「Aと申します。企画を立てるのは初めてなのでいろいろ教えてください」
「はあーっ???」

 B主任はいきなり大声を上げた。そしてわざとゆっくりした口調で答えた。

「A君、社会人にもなって何甘えてんの?仕事は教わるものではなくて、実際にやりながら覚えていくものだよ」

 こう言い終えると、Aの机の前にいきなり約100ページの資料をドーンと置いた。

「最初のお仕事でーす。明日イベントで招待者に渡す資料を冊子にして1000部作るように。すぐ始めないと間に合わないからよろしく!」
「は、はい。わかりました」

 それからAはひたすらコピーをし続け、冊子にした資料を封筒に入れた。その作業を1人で黙々と行い、終了したのは夜の10時過ぎ。気がついたら誰も部屋にはいなかった。

「初日からこんな時間まで残業かよ。トホホ…」

 翌朝、積み上がった配布物を見たB主任は、拍手をしながら言った。

「よくできました。花まるでーす!」

 この配布物を運び出すと、他の部員は会場へと向かった。Aも同行しようとしたが、B主任に呼び止められた。
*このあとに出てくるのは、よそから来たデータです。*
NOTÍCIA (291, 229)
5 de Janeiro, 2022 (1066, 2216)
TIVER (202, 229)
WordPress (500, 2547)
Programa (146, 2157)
「君はお留守番。その間に要らなくなった書類をシュレッダーにかけておいてね」
「は…はい、わかりました」

 社内に残ったAは電話番などの雑用をしながら、積み上がった数千枚の書類をシュレッダーにかけ続けた。全部が終了した時には、時計はすでに夜10時5分前を指していた。

「今日も10時まで残業か。だがこのイベントが終われば企画ができる。それまで数日間の辛抱だ」

 ところがAの期待は裏切られた。B主任から指示される仕事は、資料のセッティングやゴミ出し、電話の応対などの雑務ばかり…。ミーティングにもA1人だけ呼ばれず、会議資料は手に入らない。さらにはパソコンのデータを見ようと思ってもパスワードを発行してもらえない。B主任には何度も願い出たが、無視された。Aは我慢をして雑務を続けた。